*Page text*

+ + + + + + +

You think you're doing pretty well until you look back and realize a point at which you didn't know some detail of social etiquette. Privately embarrasing, but funny.
Don't remind me!!! I dread to think of the things I'm doing now which will embarrass me in the future.
The amount of Hollywood and Celebrity in our culture is a spoiler, a wildcard, that keeps our class system off-kilter and evens the playing field for those not born with silver spoons.
I was listening to a radio programme today about the relationship between the workers at American ultra-luxury hotels and their clients: apparently the workers hate the new money crowd (dot-commers included) while, surprisingly, bearing no particular resentment towards the rest of the super-rich. Very strange (and interesting). But the US seems to have a much more developed customer service culture than the UK.
Wouldn't it be more reasonable to attribute all this to that 21 year old kid
He was a manager for 21 years, not 21-years-old. At least 45-years-old, maybe 50. And a complete ass.
bassplayinMacFiend, what Rob Dobbs said. It was just a test to see how we could speak to a crowd of people, but way more nerve-racking than speaking to a real cinema crowd, of course. The vast majority of people made a fool of themselves, frankly. Speaking to 200 people, knowing a job depends on it, is quite hard, to put it mildly!
Bryson and Windswept, interesting points about safety and customer service. I still think it's a bit much to expect every cinema worker to be able to confidently speak to a filled auditorium.
Selling of any kind requires you to be outgoing, friendly and open.
Certainly, but I think there's a big difference between being outgoing and friendly and being a good public speaker. I love interacting with people and even kind of like the thrill of speaking to my seminar classes at uni (10-20 people). Standing in front of a massive hall of rising seats full of people is another thing altogether, and not comparable to selling popcorn to a queue of individual customers. People waiting their turn were nearly all displaying signs of extreme stress. Nervous ticks, strange mannerisms, all sorts of weirdness. And that was before they stood in front of that massive screen.
Your speech was a cool idea man, it just needed a little more "oomph". Something about the guy's mother maybe.
She must have been a complete bitch. Next time I'll get you to write it! :lol:
He was a manager for 21 years, not 21-years-old. At least 45-years-old, maybe 50. And a complete ass.

+ + + + + + +

*Provided data*
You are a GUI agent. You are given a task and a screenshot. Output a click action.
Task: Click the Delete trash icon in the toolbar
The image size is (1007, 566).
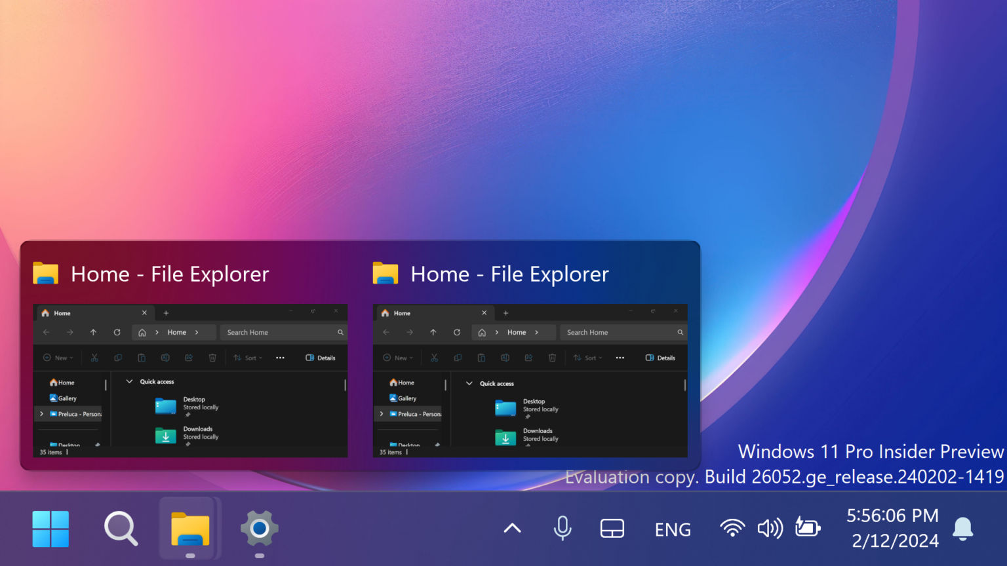coord(212,358)
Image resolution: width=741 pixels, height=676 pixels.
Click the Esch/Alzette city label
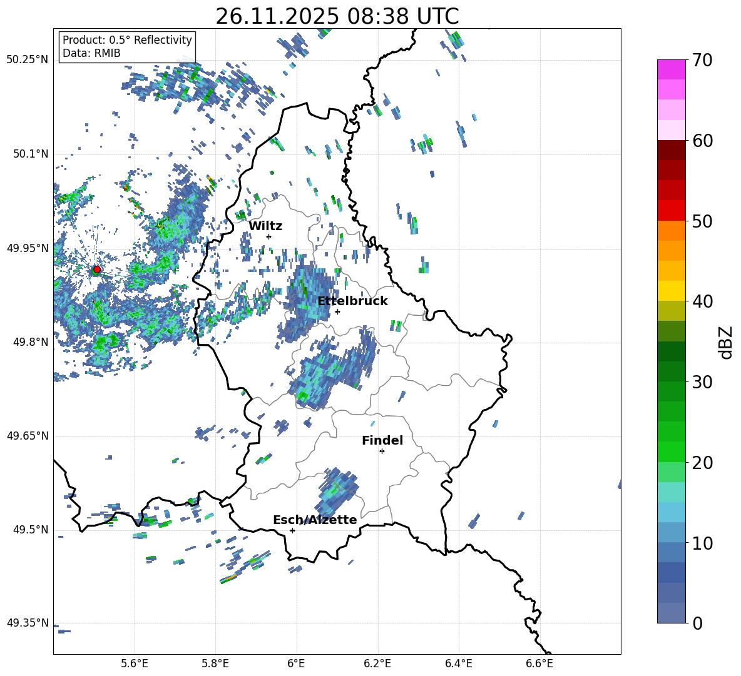315,520
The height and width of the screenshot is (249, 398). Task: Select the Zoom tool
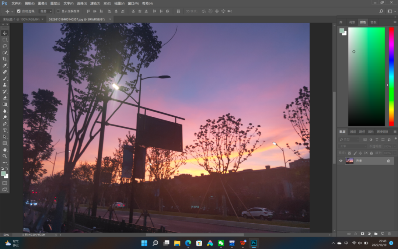coord(5,156)
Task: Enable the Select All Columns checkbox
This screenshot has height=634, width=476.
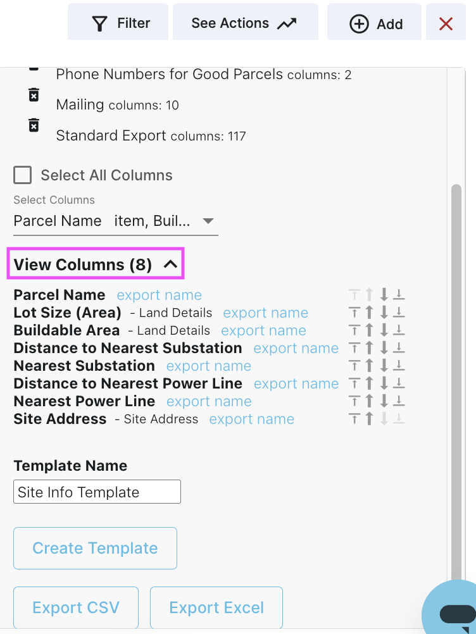Action: pos(22,175)
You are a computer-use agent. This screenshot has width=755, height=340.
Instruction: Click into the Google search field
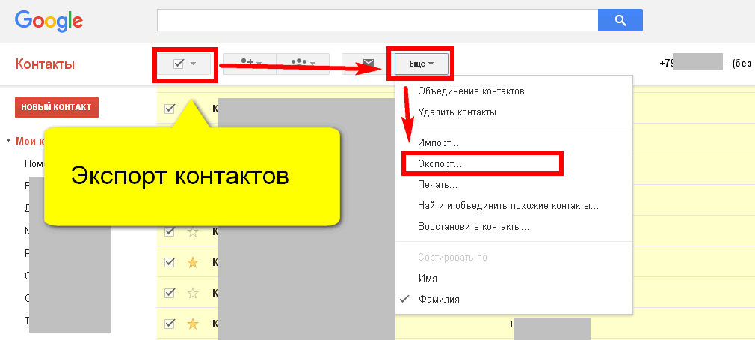click(378, 20)
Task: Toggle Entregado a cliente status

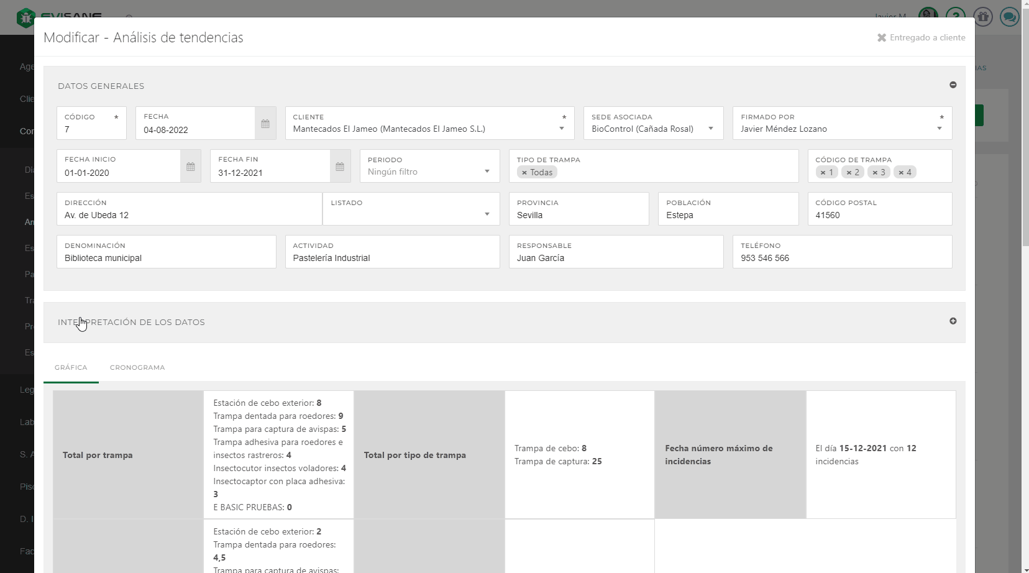Action: 921,38
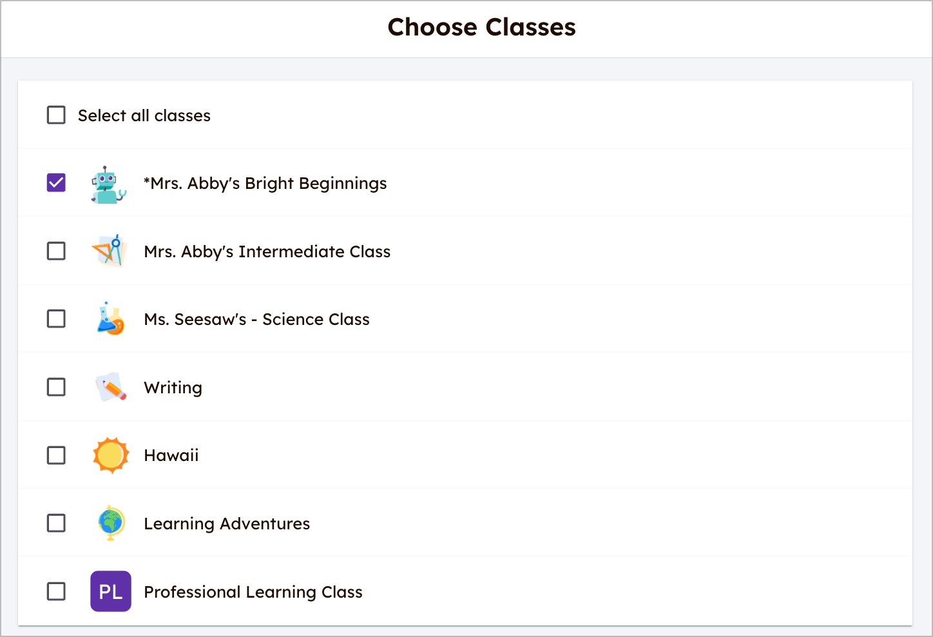Click the sun icon for Hawaii

pos(111,455)
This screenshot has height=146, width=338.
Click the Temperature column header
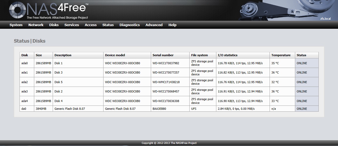[x=281, y=55]
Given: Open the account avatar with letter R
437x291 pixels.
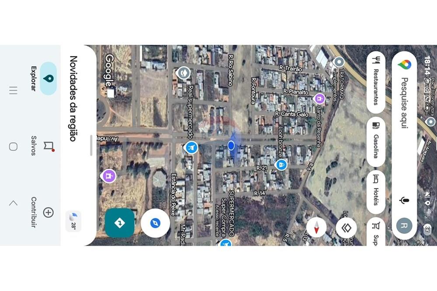Looking at the screenshot, I should coord(404,226).
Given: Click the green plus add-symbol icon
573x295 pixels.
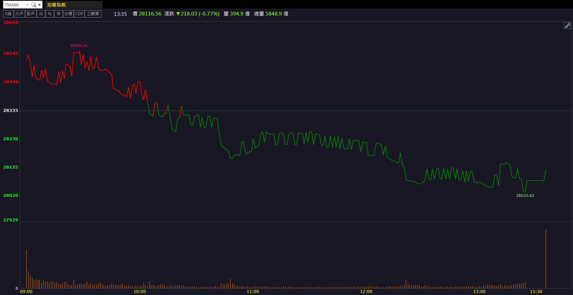Looking at the screenshot, I should [40, 5].

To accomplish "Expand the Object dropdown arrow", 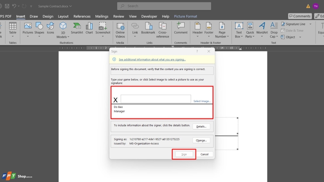I will pos(300,37).
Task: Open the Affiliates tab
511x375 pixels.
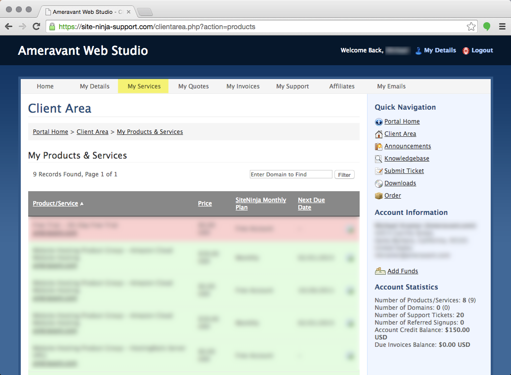Action: click(342, 86)

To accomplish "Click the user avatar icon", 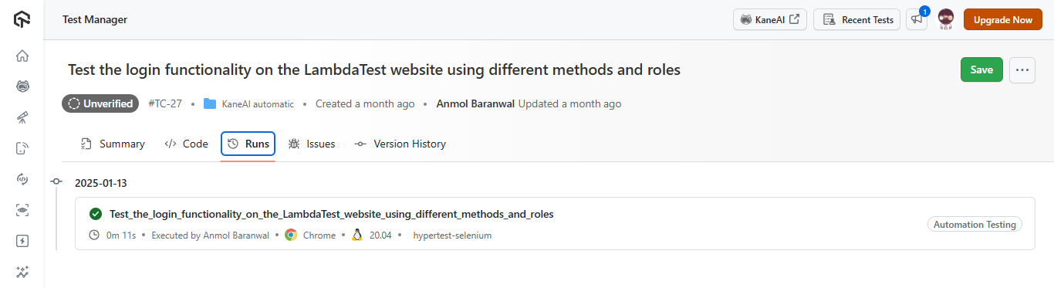I will [946, 19].
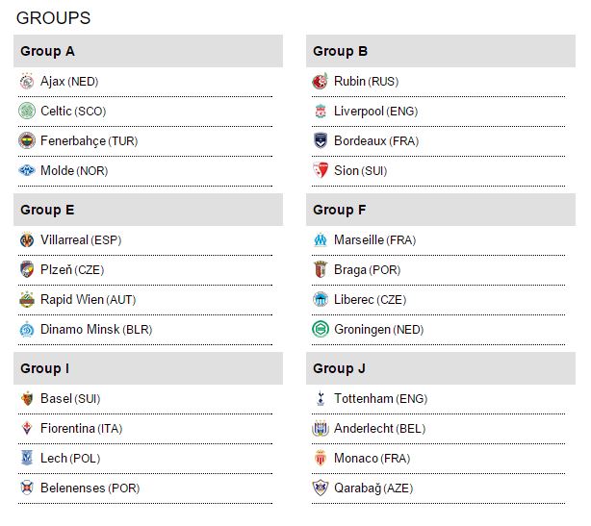Click the Groningen green badge icon
This screenshot has height=526, width=591.
(320, 330)
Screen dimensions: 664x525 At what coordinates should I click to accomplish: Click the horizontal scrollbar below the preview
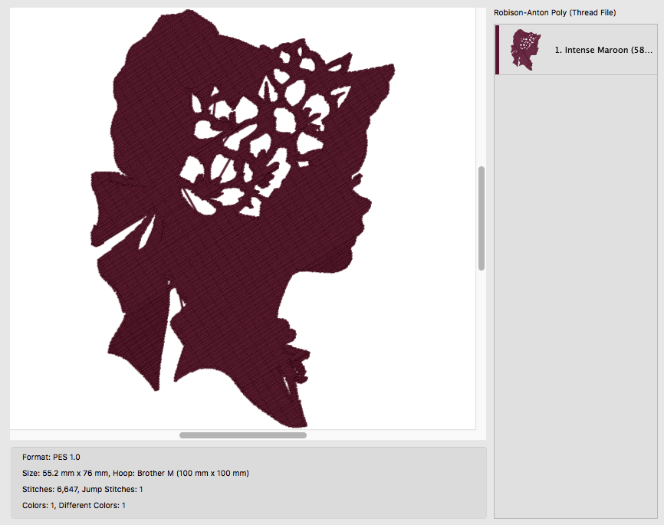242,435
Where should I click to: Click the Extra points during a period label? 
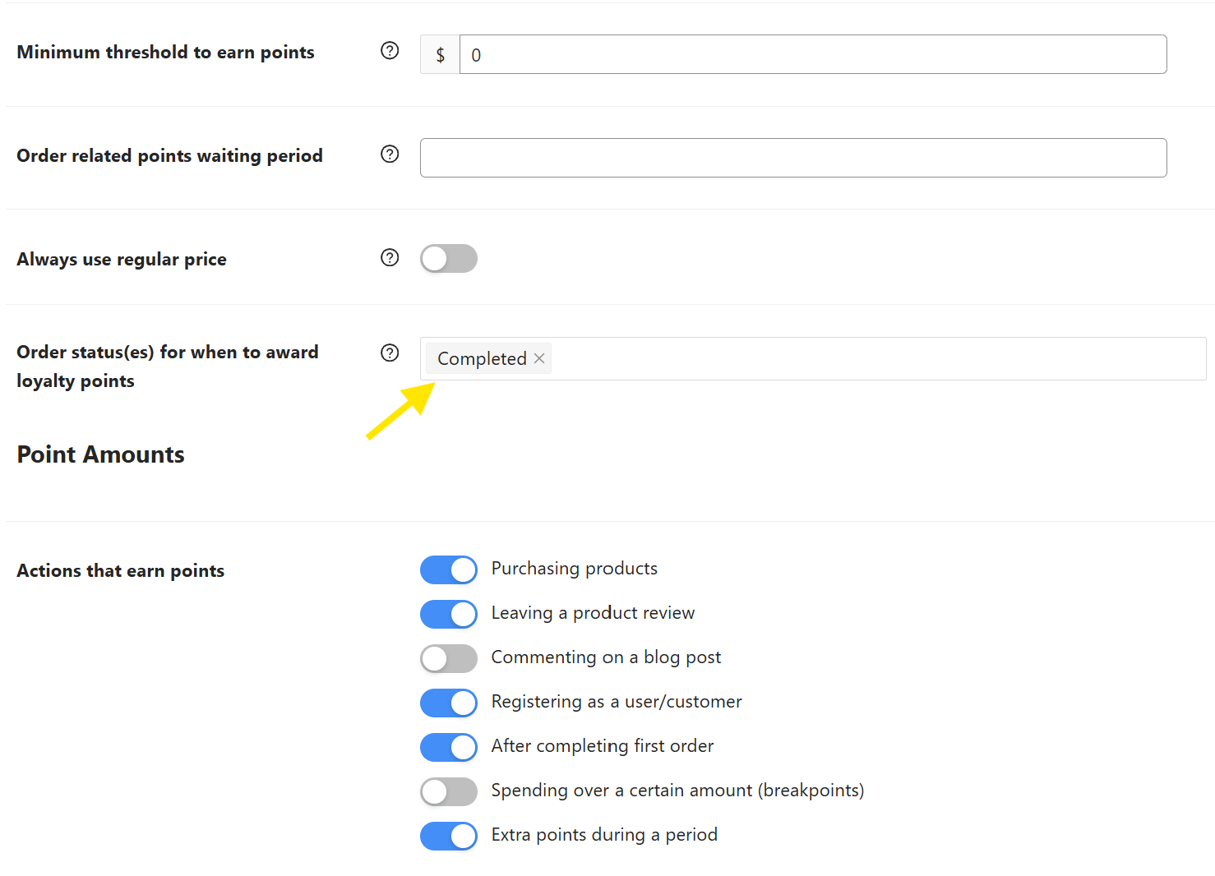coord(603,835)
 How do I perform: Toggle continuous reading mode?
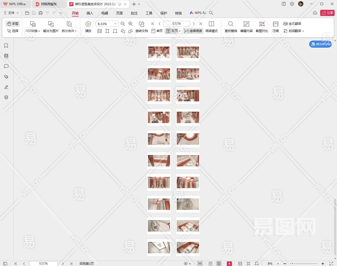193,31
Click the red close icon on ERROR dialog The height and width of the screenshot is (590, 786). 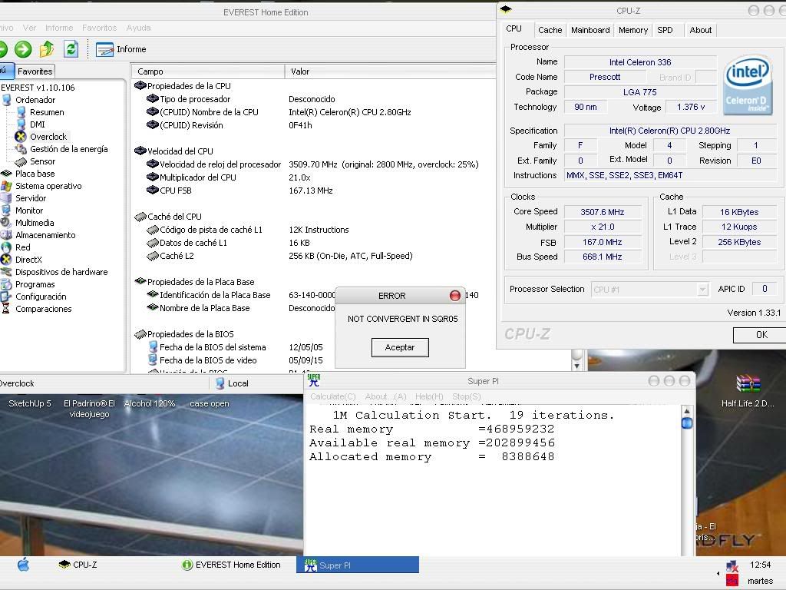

+ + + + + + +

*Work task 1*
Using the forum thread, answer each question on its own line:
(a) For how many years was the manager a manager?
(b) How many people were in the seminar classes at uni?
(c) According to the radio programme, which crowd do workers at American ultra-luxury hotels hate?
*Work task 2*
Return the part of the forum thread that opens with the words containing "Selling of any" and closes with "that massive screen.".

*Final answer 1*
(a) 21 years
(b) 10-20 people
(c) The new money crowd (dot-commers included)

*Final answer 2*
Selling of any kind requires you to be outgoing, friendly and open.
Certainly, but I think there's a big difference between being outgoing and friendly and being a good public speaker. I love interacting with people and even kind of like the thrill of speaking to my seminar classes at uni (10-20 people). Standing in front of a massive hall of rising seats full of people is another thing altogether, and not comparable to selling popcorn to a queue of individual customers. People waiting their turn were nearly all displaying signs of extreme stress. Nervous ticks, strange mannerisms, all sorts of weirdness. And that was before they stood in front of that massive screen.